- Motto: Got to go to Togo!
- Togo Location of the community of Togo within Carpenter Township, Itasca County Togo Togo (the United States)
- Coordinates: 47°49′17″N 93°09′22″W﻿ / ﻿47.82139°N 93.15611°W
- Country: United States
- State: Minnesota
- County: Itasca
- Township: Carpenter Township
- Elevation: 1,358 ft (414 m)
- Time zone: UTC-6 (Central (CST))
- • Summer (DST): UTC-5 (CDT)
- ZIP code: 55723
- Area code: 218
- GNIS feature ID: 653223

= Togo, Minnesota =

Unincorporated community in Minnesota, United States

Togo is an unincorporated community in Carpenter Township, Itasca County, Minnesota, United States.

Togo is between Cook and Effie, at the junction of State Highways 1 (MN 1) and 65 (MN 65). County Road 22 is also in the vicinity.

Togo's motto is "Got to go to Togo!". The community is within the George Washington State Forest in Itasca County.

==Geography==
Togo is 32 mi north of Nashwauk; 25 mi west of Cook; and 25 mi east of Effie.

Nearby places include Cook, Effie, Bear River, Rauch, and Celina. The boundary line between Itasca, Saint Louis, and Koochiching counties is near Togo. Bearville Township is also in the vicinity.

Togo is a remote area with a population of fewer than 15 PD/sqmi.

==Community==
The town was named in honor of Japanese Admiral Tōgō Heihachirō. A post office had been established previously in the community. Togo was assigned a ZIP code. The ZIP code was retired, and the post office closed. Togo is now covered by zip code 55723, based in Cook.

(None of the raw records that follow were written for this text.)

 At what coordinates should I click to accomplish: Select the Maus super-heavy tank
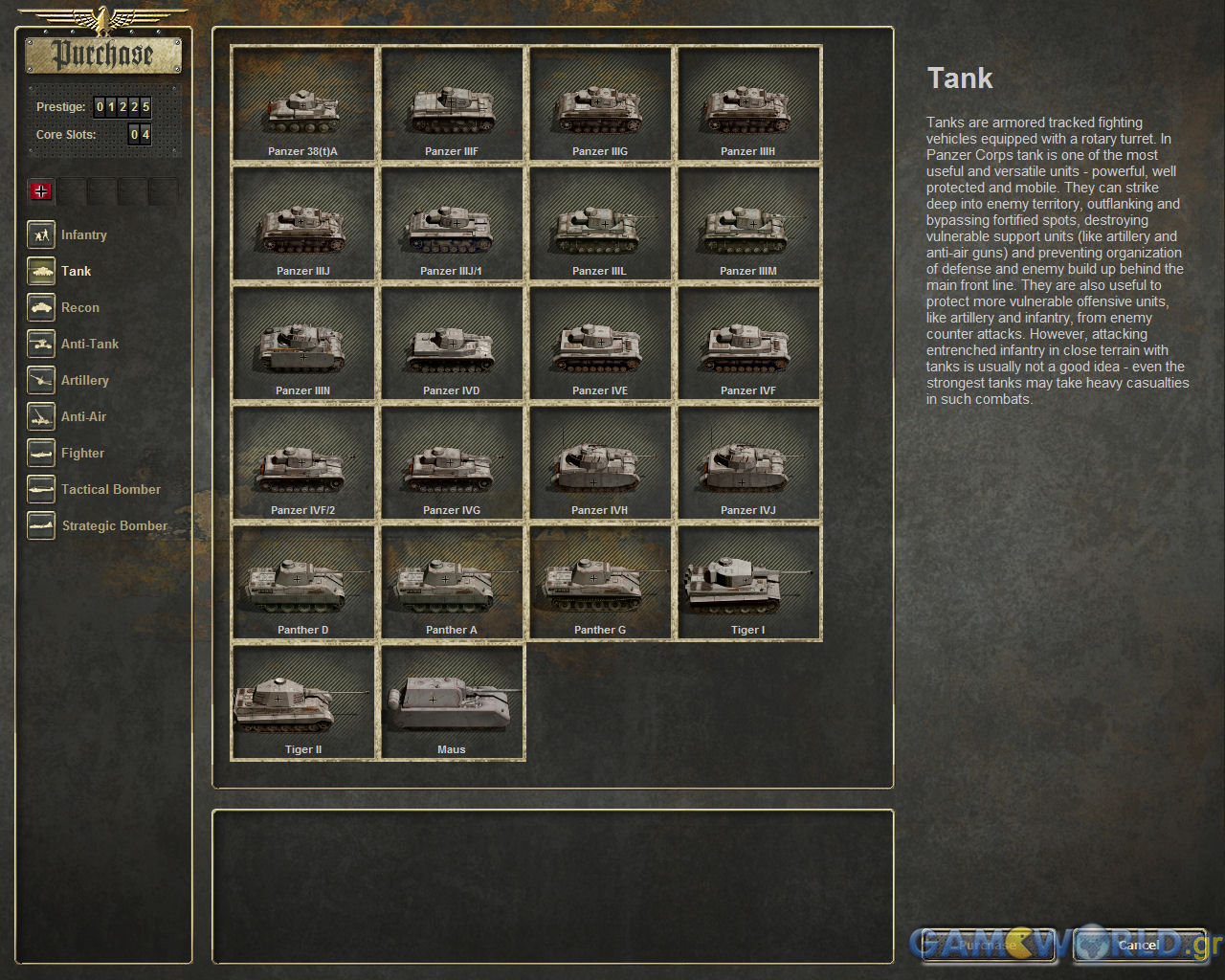click(452, 702)
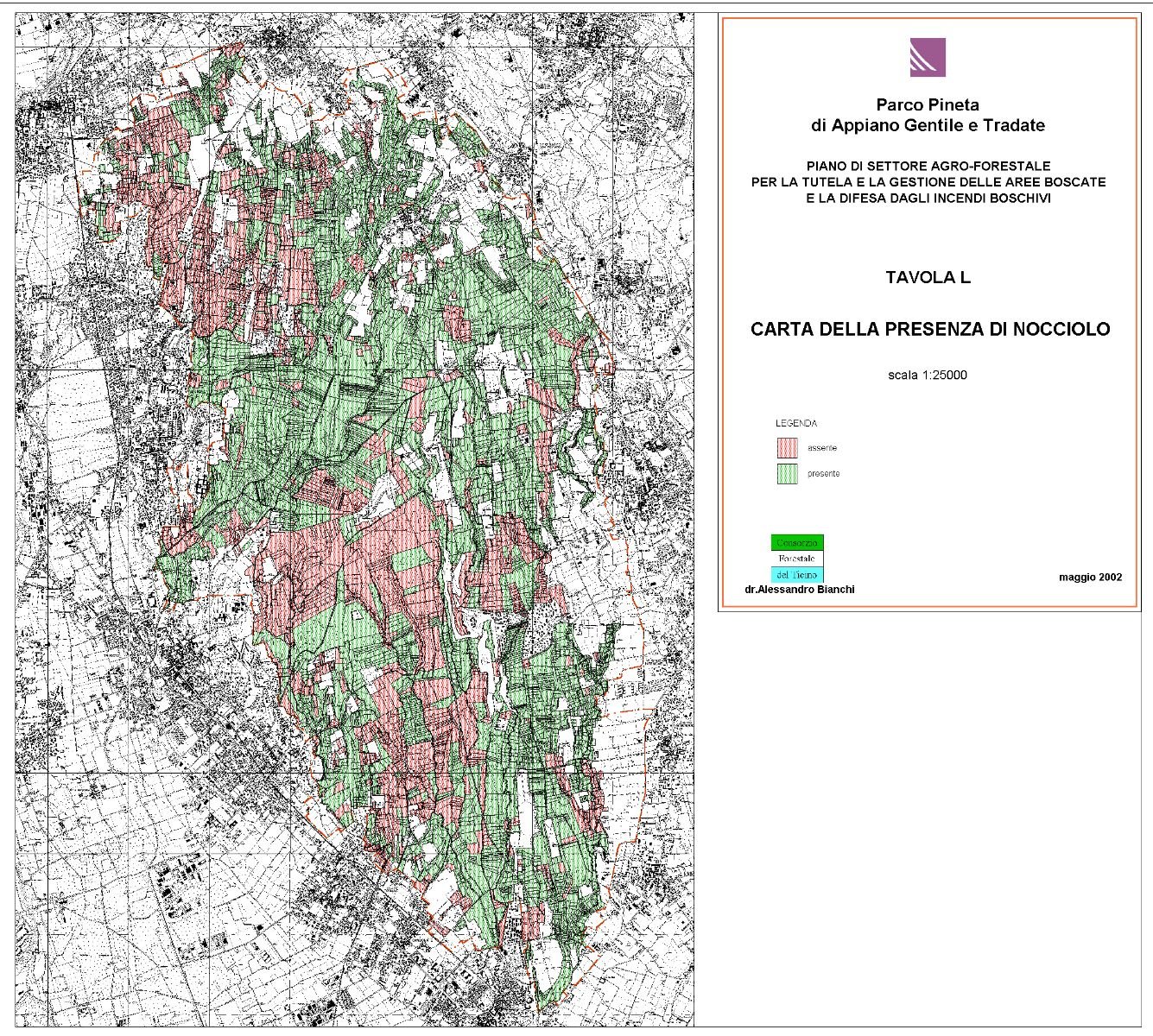Viewport: 1153px width, 1036px height.
Task: Click the cyan 'del Ticino' logo block
Action: tap(797, 574)
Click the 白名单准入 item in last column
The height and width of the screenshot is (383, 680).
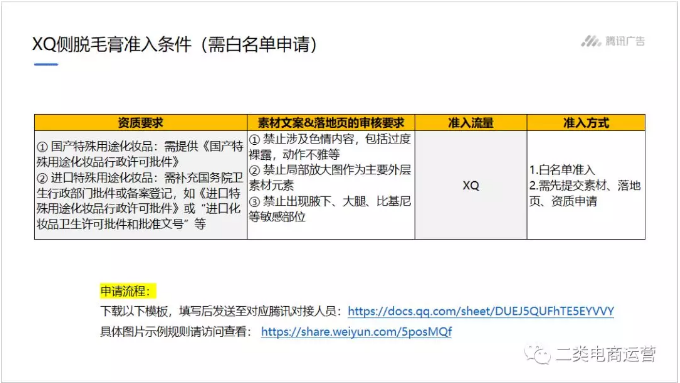point(562,170)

The old post office and store is now a residential home.

Togo has two artesian water wells open to the public. One is at the crossroads of State Highways 1 and 65.

Togo has no grocery store or post office, but does have a modest private airport.

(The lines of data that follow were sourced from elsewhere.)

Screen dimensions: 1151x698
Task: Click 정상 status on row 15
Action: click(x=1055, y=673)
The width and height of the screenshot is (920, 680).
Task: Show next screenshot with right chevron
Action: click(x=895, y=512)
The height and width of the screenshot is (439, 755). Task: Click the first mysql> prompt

Togo connects to hundreds of miles of snowmobile trails. The Togo spur is near the junction (1 and 65), which directs sled traffic.

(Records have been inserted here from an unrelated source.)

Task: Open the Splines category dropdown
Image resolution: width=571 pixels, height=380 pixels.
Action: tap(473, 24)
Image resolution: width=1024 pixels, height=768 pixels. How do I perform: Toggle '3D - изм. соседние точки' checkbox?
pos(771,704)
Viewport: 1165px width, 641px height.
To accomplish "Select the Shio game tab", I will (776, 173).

The old Togo Elementary School is home to a residence, and also has a small operating sawmill.

The Minnesota Department of Corrections operates an adult correctional facility at Togo. With an emphasis on chemical dependency and restorative justice. Established in 1955, it is commonly known as Thistledew Camp. The Minnesota Department of Corrections operates one of 2 men's Challenge Incarceration Program(s) which operates as a boot camp for adult male offenders. The facility has roughly 60 employees.

==Notable people==
Notable residents include Jamie Nelson, four-time winner of the John Beargrease Dog Sled Race and four-time Iditarod Trail Sled Dog Race competitor. Reverend ThornBerg was one of the founders of the township. The ThornBerg family has been in the area since the 1900s.